#### O QUE SE PEDE:
No trecho do texto sobre John Perry Barlow, qual é o nome da ONG que ele fundou?

#### TRECHO DO TEXTO:
Estudioso de religião comparada, ele também se notabilizou como letrista de sucessos da dinossáurica banda Grateful Dead, e hoje colabora com grupos menos famosos, como The String Cheese Incident.
Não menos importante é seu papel na Electronic Frontier Foundation, ONG que fundou e que foi pioneira na luta contra as tentativas de governos e empresas de controlar o conteúdo na rede. É, obviamente, um entusiasta dos softwares livres. Apesar de não ser banqueiro, foi considerado uma das 25 pessoas mais influentes do setor de serviços financeiros pela revista "FutureBanker".
Convidado pelo ministro da Cultura, Gilberto Gil, Barlow está no Brasil para participar do Seminário Internacional sobre Diversidade Cultural, cujos debates se estendem até amanhã, em Brasília.
Em entrevista exclusiva a Terra Magazine, por e-mail, ele afirmou que a indústria do entretenimento ameaça a liberdade na internet, e que a imposição de patentes e de leis de copyright é uma nova forma de imperialismo. Afirmou ainda que trabalha com Gil para colocar "toda a música brasileira" à disposição dos internautas. Leia a seguir trechos da entrevista:
Terra Magazine - Na sua famosa Declaração de Independência do Ciberespaço, o senhor afirma que governos não devem interferir na Internet. Desde que o manifesto foi publicado, houve uma série de tentativas de censura e regulação. Quem está vencendo essa batalha?
John Perry Barlow - Obviamente pessoas razoáveis podem discordar disso, mas não acho que tenha acontecido nada desde 1996 que fundamentalmente questione minha convicção de que o Ciberespaço é inerentemente anti-soberano. Se alguém está determinado a colocar online algo que é considerado ofensivo por autoridades locais, pode encontrar algum servidor em outro lugar que eles não podem tocar. E filtragens são apenas modestamente efetivas.

#### DADOS BRUTOS:

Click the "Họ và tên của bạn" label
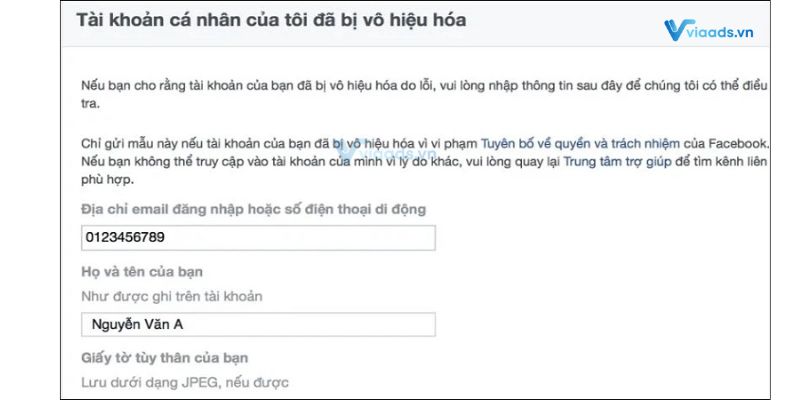The width and height of the screenshot is (800, 400). (x=149, y=273)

#### RESPOSTA DA TAREFA:
Electronic Frontier Foundation.